Dia bukan tempatmu. Sejauh apapun kau berharap, tak akan pernah bisa mendapat cintanya.
.
.
.Syawal sejak tadi mendengar pembicaraan Wahyu dan Sahi. Memperhatikan dengan jelas Wahyu berbicara serius pada Sahi. Terasa menyesakkan dada kala kalimat itu terucap lancar dari mulut lelaki yang bersama perempuan idamannya.
Ah, mungkin memang Sahi bukanlah untuknya. Syawal berusaha untuk ikhlas jika memang Sahi menerima Wahyu.
Syawal berjalan gontai menuju kantin. Sepertinya ia butuh sebotol air minum untuk meredakan hawa panas ditenggorokannya.

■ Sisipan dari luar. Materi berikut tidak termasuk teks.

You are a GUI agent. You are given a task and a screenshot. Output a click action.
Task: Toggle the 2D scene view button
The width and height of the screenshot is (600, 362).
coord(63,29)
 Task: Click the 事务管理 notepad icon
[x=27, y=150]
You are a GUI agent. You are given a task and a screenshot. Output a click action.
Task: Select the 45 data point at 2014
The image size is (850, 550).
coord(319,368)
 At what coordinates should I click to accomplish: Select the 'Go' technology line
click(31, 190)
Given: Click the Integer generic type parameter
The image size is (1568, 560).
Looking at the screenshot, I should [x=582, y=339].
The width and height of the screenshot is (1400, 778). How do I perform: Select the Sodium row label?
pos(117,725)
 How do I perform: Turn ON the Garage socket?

Di kantin tidak ada murid lain. Hanya ada beberapa penjual yang masih setia duduk menunggu pembeli datang.
"Lo kenapa murung begitu?" tiba-tiba Syawal dikagetkan oleh kedatangan Agi.
Agi langsung duduk dan menengguk minuman Syawal. "Ada masalah?" tanya Agi lagi.
"Saya nggak apa-apa, Gi." jawab Syawal enggan memberitahu masalahnya.
Ini yang paling tidak disukai Agi. Syawal sulit berbagi cerita, mengungkap keadaan hatinya. Padahal Agi adalah sahabatnya sendiri.
Agi menghembuskan nafas kasar. "Tolong, Wal. Lo kalau ada apa-apa cerita sama gue. Kita ini sahabat, siapa tahu gue bisa dengar curhatan atau kasih saran yang baik buat lo." Syawal menatap Agi yang menampilkan raut khawatir. Baru menyadari, bahwa ternyata ia terlalu tertutup pada sahabatnya.
"Maaf, Gi. Saya bingung."
Agi menatap Syawal penasaran. "Bingung kenapa?"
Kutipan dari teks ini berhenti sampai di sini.